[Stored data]
***
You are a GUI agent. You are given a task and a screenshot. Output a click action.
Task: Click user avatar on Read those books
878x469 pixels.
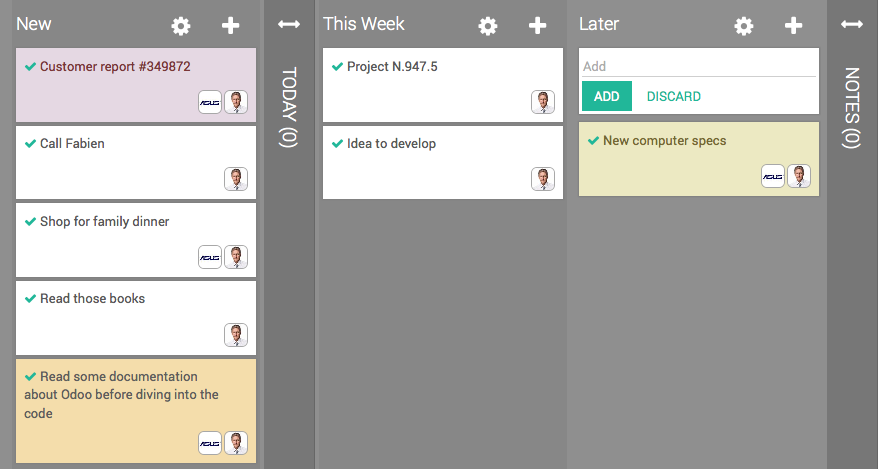[x=236, y=334]
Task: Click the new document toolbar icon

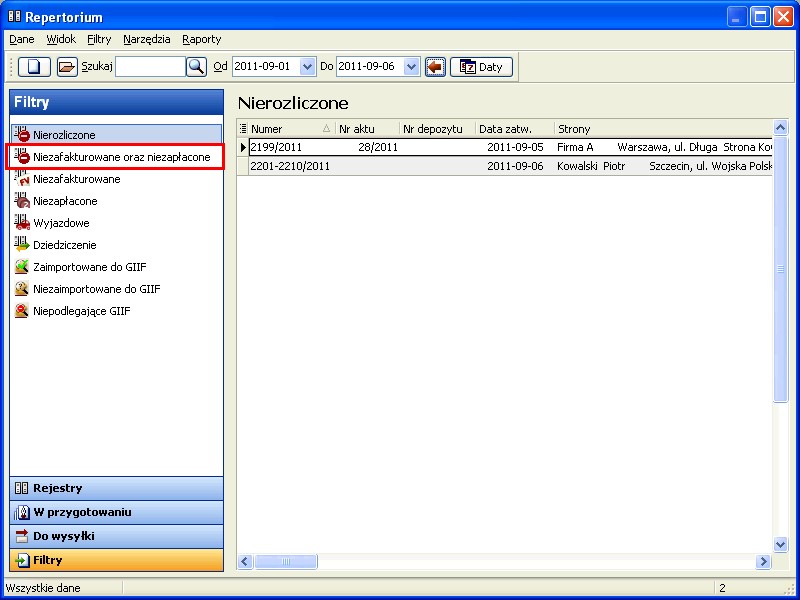Action: (x=34, y=67)
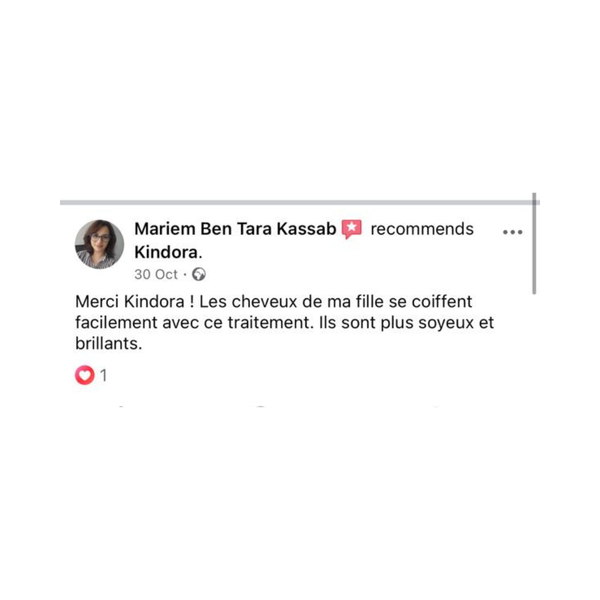The image size is (600, 600).
Task: Click the red heart reaction icon
Action: pyautogui.click(x=85, y=376)
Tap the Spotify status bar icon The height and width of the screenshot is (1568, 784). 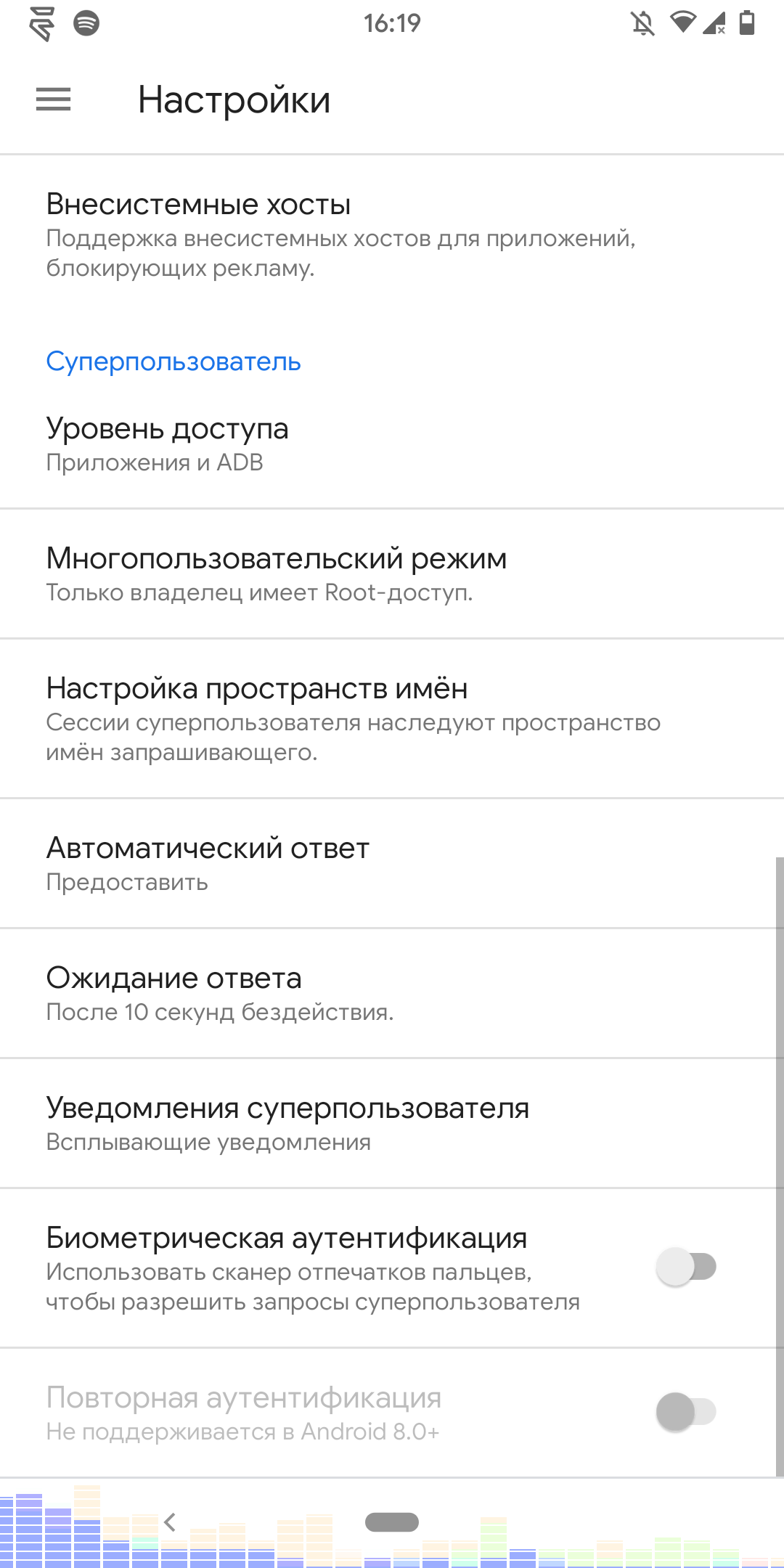coord(86,23)
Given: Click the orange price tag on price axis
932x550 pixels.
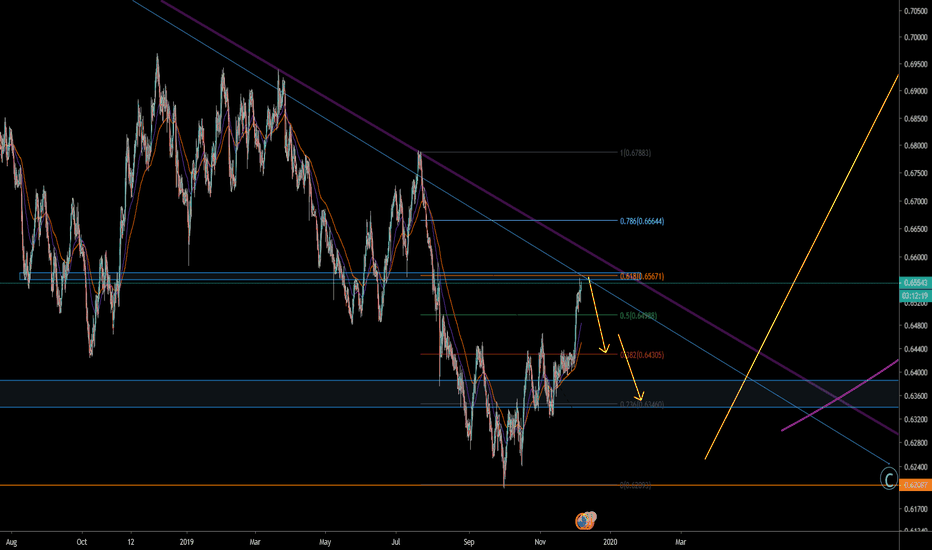Looking at the screenshot, I should (x=914, y=485).
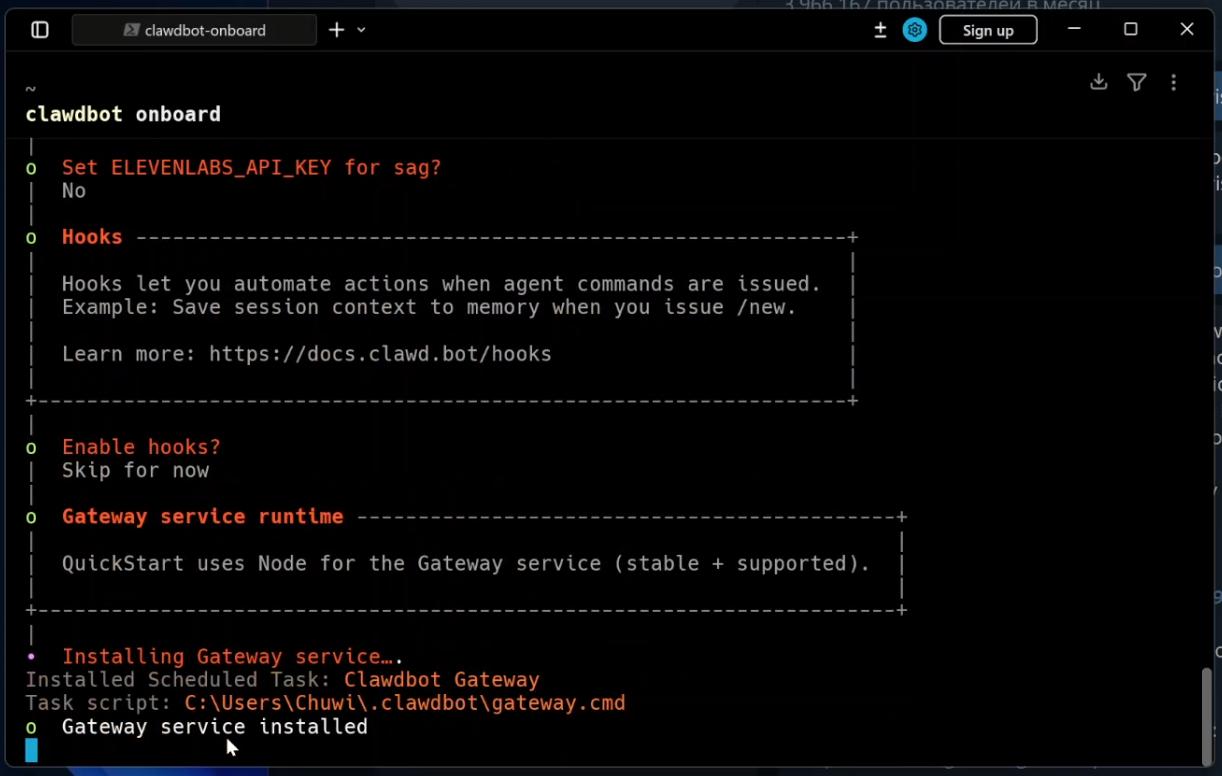Open the three-dot block menu
Screen dimensions: 1222x776
tap(1173, 82)
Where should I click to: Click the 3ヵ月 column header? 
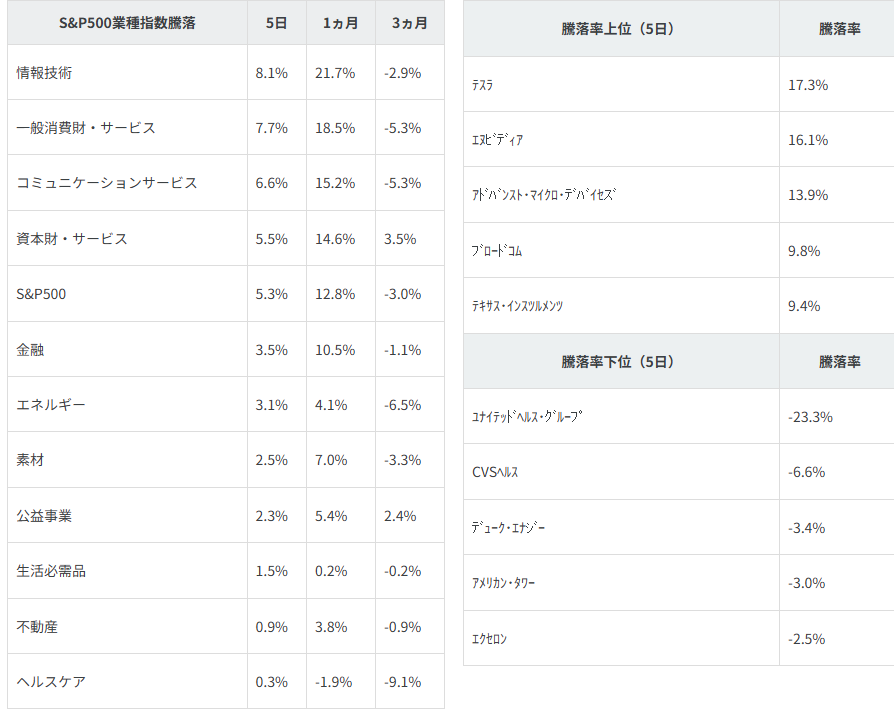(409, 23)
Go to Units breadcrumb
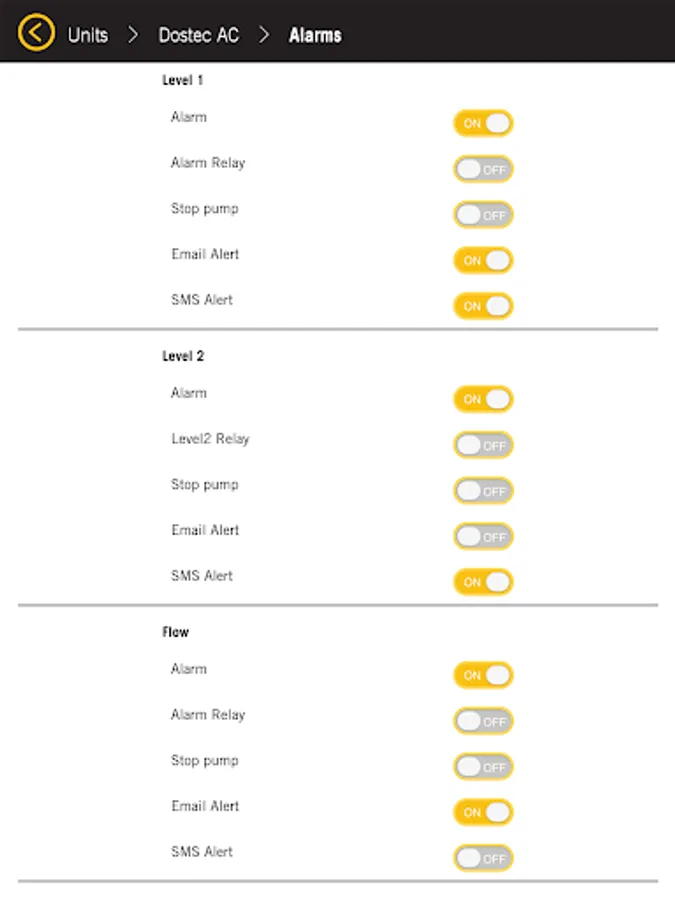Image resolution: width=675 pixels, height=900 pixels. point(88,35)
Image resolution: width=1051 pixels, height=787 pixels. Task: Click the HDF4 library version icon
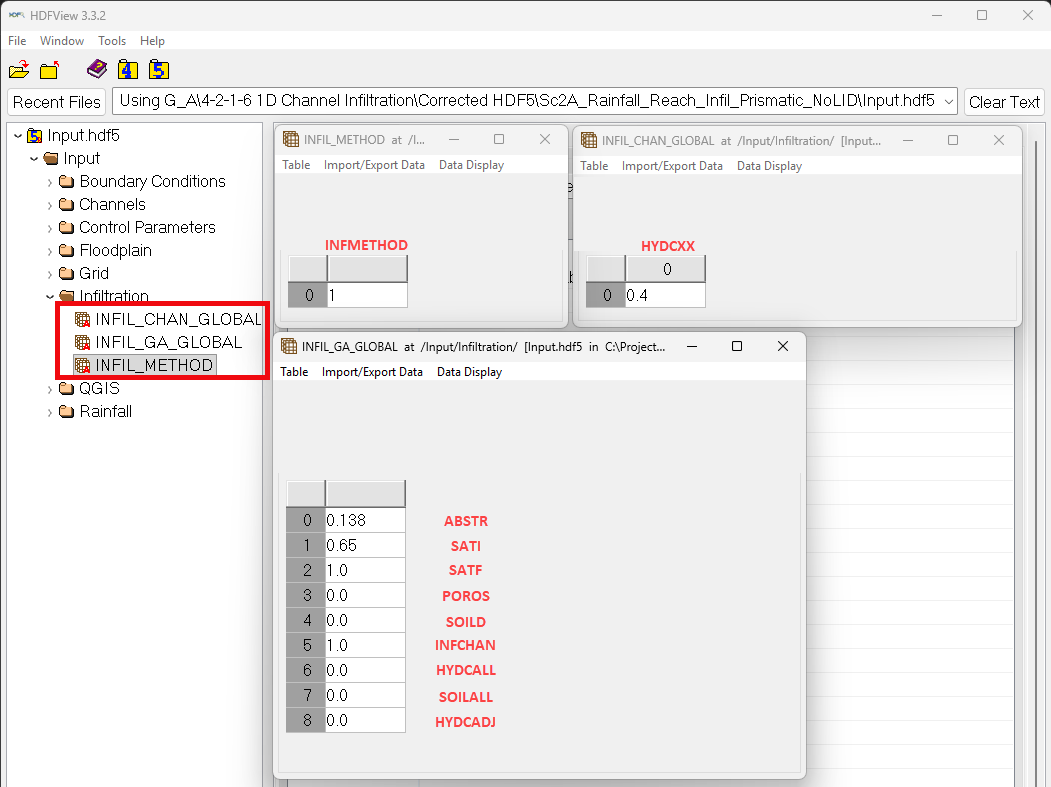click(x=127, y=70)
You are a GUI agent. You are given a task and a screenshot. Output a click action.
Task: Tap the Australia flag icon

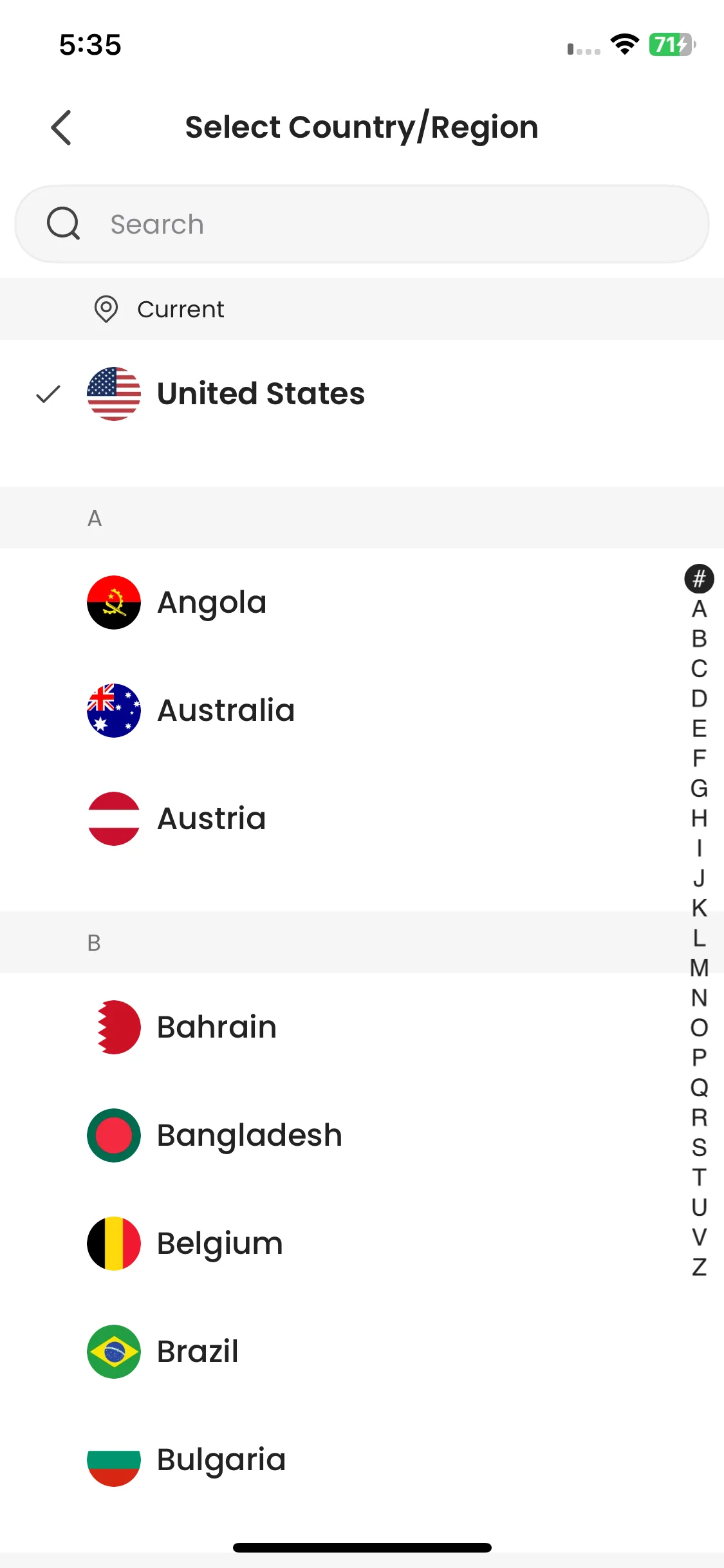coord(114,711)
***
If pictures appear, drop them, and retype exactly the lines from the "Where should I" line through the last line of the data above.

Where should I click to: Click the 3ヵ月 column header? 
(409, 23)
Go to Units breadcrumb
Image resolution: width=675 pixels, height=900 pixels. point(88,35)
Image resolution: width=1051 pixels, height=787 pixels. Task: Click the HDF4 library version icon
click(x=127, y=70)
You are a GUI agent. You are given a task and a screenshot. Output a click action.
Task: Tap the Australia flag icon

coord(114,711)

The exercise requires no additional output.